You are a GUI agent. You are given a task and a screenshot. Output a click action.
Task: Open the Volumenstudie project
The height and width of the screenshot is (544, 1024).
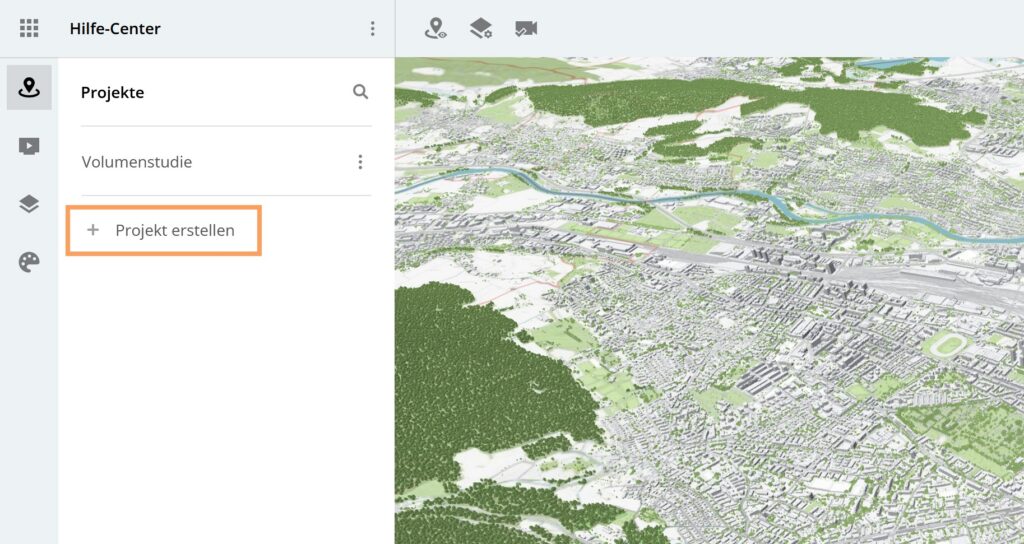(137, 162)
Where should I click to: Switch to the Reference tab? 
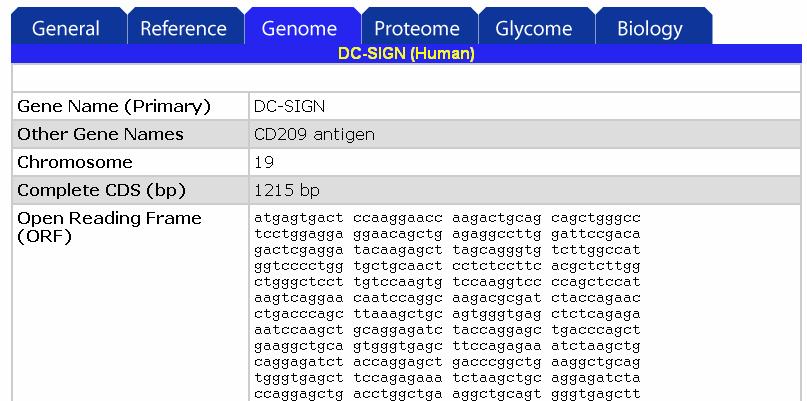coord(185,26)
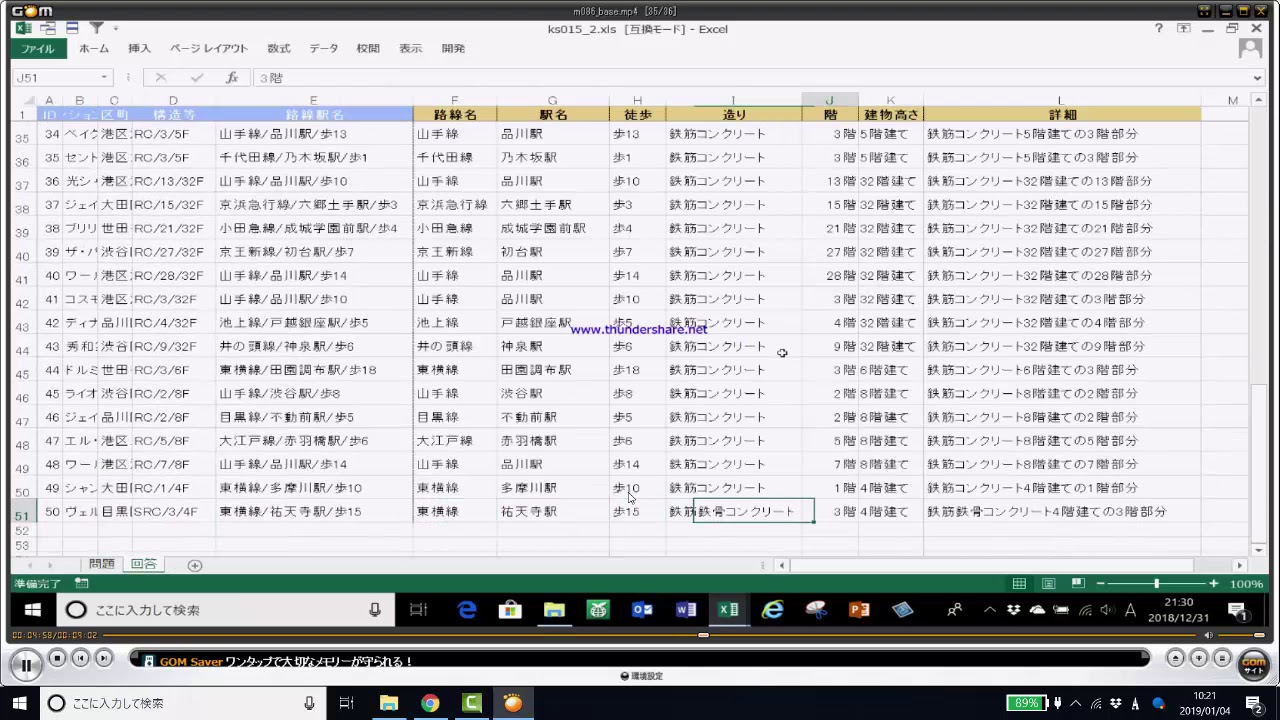The width and height of the screenshot is (1280, 720).
Task: Open the ファイル tab
Action: [38, 48]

Short exercise: Copy out every line of the records above word for word, leaving out the pictures.

The reply:
You are a GUI agent. You are given a task and a screenshot. Output a click action.
Task: Open the Volumenstudie project
The height and width of the screenshot is (544, 1024).
(137, 162)
Where should I click to: Switch to the Reference tab? 
coord(185,26)
The width and height of the screenshot is (1280, 720).
Task: Open the ファイル tab
Action: [38, 48]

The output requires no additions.